Le Congrès national africain (ANC) a remporté une majorité absolue lors des élections générales en Afrique du Sud, permettant au chef de ce parti Jacob Zuma d'accéder à la présidence d'un pays toujours miné par une immense pauvreté, quinze ans après la chute de l'apartheid.

Avec 99% des bulletins dépouillés, l'ancien mouvement de lutte contre l'apartheid a remporté 11,6 millions de voix, soit plus de la moitié des 23 millions d'électeurs inscrits, a indiqué dans la nuit de vendredi à samedi la commission électorale.

Son principal rival, l'alliance démocratique (DA, ex-opposition sous l'apartheid) obtient pour sa part 16,54% des voix, contre 7,42% des voix pour le Congrès du Peuple (Cope), formé en décembre par des dissidents de l'ANC après la démission forcée de l'ex-président Thabo Mbeki. Les autres partis se partagent les voix restantes.

Le chef de file de l'ANC, Jacob Zuma, se voit ainsi assuré de devenir le quatrième président noir d'Afrique du Sud.

Anticipant ces résultats, des milliers de partisans du tribun zoulou Jacob Zuma se sont rassemblés dès vendredi soir dans plusieurs villes du pays pour célébrer la victoire aux élections du 22 avril de l'ANC, au pouvoir depuis les premières élections multiraciales de 1994.

A Durban, la capitale du Kwazulu-Natal sur l'Océan indien (est), et à Johannesburg, la fête battait son plein, des milliers de partisans chantant et dansant dans les rues. «Zuma à Pretoria», clamaient des supporteurs impatients, en référence au siège de la présidence.

«Nous avons sans conteste possible reçu le mandat du peuple», a déclaré la porte-parole de l'ANC, Jesse Duarte. Le parti est cependant en léger recul par rapport à son score de 2004 (69,7%).

Le nouveau Parlement élira le président de la République en session extraordinaire le 6 mai.
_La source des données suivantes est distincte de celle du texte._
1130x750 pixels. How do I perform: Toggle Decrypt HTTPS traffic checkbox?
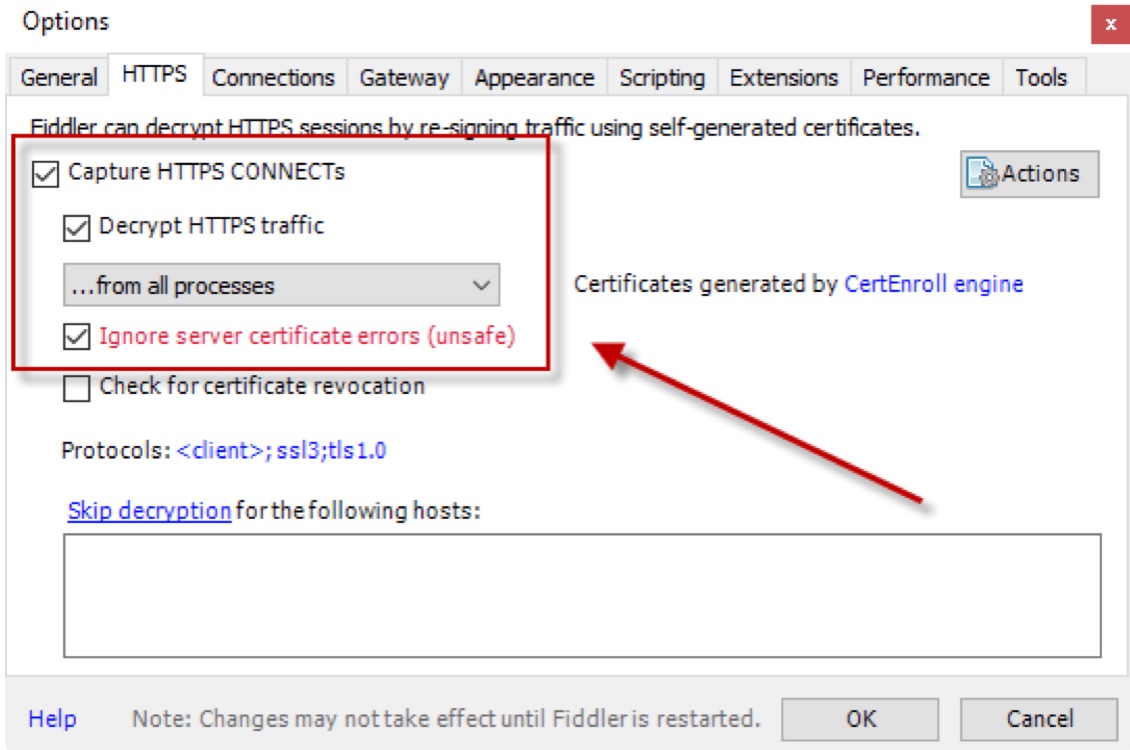point(77,227)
Zuma devrait prêter serment à Pretoria le 9.

La presse n'a pas attendu non plus pour saluer à l'unanimité le «raz-de marée» ANC. Le parti a «confirmé l'ampleur de son soutien malgré de nombreux défis de la campagne», soulignait vendredi le quotidien The Times.

Outre l'apparition du Cope, le parti a dû batailler contre les doutes sur l'intégrité de Zuma, qui a bénéficié in extremis d'un abandon de poursuites pour corruption à son encontre.

«Jacob Zuma et l'ANC ont mené une campagne brillante et réussi à faire passer les élections de 2009 pour un duel entre les riches noirs et blancs d'un côté, et la grande majorité des pauvres noirs de l'autre», analysait l'hebdomadaire Mail and Guardian.

Zuma, orphelin de père et fils d'une femme de ménage, «a fait en sorte de s'identifier à la marginalisation des pauvres», poursuivait le journal. Mais, attention, «ils se retourneront contre lui s'il échoue à répondre aux attentes.»

L'Afrique du Sud est la première économie du continent, mais plus de 43% de sa population vit sous le seuil de pauvreté et le chômage frôle les 40%. Des statistiques susceptibles d'empirer alors que le pays entre en récession pour la première fois depuis 17 ans.

Autres fléaux: 50 homicides sont recensés quotidiennement et le pays compte le plus grand nombre de séropositifs au monde: 5,5 de ses 48 millions d'habitants.

«Le plus grand défi pour Zuma réside dans les espoirs de la classe ouvrière et des pauvres, qui sont en grande partie derrière le phénomène Zuma», renchérissait l'analyste Aubrey Matshiqi, dans le quotidien The Star.

«Ces électeurs ont (...) l'espoir d'être sauvés par Zuma, un homme à qui ils ont donné leur soutien parce qu'il a la même origine qu'eux», poursuivait le chercheur. «Mais la réalité est que l'Etat post-apartheid n'est pas en mesure de répondre à leurs aspirations dans un futur proche.»